I am trying to classify texts into categories (one text can have multiple categories), to do this I used one-hot encoded labels (with sklearn.preprocessing.MultiLbaleBinarizer()). My texts are also one-hot encoded but with keras.preprocessing.text.one_hot.
This is my code :
csv_data_name = 'learning_base'
df = pd.read_csv('../../datasets/csv/' + csv_data_name + '.csv ')

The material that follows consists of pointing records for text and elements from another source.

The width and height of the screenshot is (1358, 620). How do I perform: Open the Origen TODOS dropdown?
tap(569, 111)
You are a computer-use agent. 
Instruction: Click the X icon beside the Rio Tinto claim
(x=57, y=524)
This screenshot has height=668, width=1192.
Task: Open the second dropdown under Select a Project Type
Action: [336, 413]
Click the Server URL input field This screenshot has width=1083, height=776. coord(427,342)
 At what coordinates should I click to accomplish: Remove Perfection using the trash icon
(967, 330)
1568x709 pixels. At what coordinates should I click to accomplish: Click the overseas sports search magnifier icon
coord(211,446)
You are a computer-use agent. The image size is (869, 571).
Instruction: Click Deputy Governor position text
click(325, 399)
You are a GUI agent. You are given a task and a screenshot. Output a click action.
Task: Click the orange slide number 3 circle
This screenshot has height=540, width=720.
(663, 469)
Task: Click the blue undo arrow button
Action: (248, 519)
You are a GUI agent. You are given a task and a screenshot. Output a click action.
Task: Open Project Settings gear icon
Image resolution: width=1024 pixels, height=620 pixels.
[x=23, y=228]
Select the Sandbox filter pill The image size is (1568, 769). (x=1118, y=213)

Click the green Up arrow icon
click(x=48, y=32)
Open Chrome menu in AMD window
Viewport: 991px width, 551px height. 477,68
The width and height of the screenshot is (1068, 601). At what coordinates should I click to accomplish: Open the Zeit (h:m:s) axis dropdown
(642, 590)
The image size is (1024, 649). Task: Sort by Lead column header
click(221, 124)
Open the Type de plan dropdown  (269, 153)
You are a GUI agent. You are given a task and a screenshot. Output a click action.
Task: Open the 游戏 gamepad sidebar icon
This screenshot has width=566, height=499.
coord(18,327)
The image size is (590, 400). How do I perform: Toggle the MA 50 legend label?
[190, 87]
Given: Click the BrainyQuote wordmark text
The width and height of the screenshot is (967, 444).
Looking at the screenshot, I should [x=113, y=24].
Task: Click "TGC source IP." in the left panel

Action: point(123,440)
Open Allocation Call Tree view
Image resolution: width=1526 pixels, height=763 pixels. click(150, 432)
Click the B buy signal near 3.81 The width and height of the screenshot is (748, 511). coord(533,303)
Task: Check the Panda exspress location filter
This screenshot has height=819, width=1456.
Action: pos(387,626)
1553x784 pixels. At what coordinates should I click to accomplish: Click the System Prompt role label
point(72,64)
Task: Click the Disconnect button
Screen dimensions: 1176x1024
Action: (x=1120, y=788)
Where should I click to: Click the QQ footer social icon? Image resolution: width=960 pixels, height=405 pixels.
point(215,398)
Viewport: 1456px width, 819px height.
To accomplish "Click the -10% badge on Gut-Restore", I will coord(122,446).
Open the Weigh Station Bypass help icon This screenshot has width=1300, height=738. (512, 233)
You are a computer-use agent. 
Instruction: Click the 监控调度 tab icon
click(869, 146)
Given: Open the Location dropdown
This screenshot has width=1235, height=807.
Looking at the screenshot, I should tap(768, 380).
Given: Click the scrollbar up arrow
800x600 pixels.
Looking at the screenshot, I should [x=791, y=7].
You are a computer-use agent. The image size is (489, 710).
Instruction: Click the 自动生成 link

df['label_list'] = np.array(df.labels.str.split('|'))
df = df.drop(columns=['labels'])
# Remove incomplete lines (lines without labels)
df = df.dropna()
encoder = MultiLabelBinarizer()
labels_binary = encoder.fit_transform(df.label_list)
output_dim = labels_binary.shape[1]
vocab_size = 200000
encoded_docs = [one_hot(d, vocab_size) for d in df.text]
max_length = 200
padded_docs = pad_sequences(encoded_docs, maxlen=max_length, padding='post')
# Data division
training_set_data, testing_set_data_whole, training_set_target, testing_set_target_whole = train_test_split(
padded_docs,
labels_binary,
test_size=0.1,
random_state=0,
shuffle=False)
model = Sequential()
model.add(Embedding(vocab_size, 200, input_length=max_length))
model.add(Flatten())
model.add(Dense(64, activation='relu'))
model.add(Dense(output_dim, activation='sigmoid'))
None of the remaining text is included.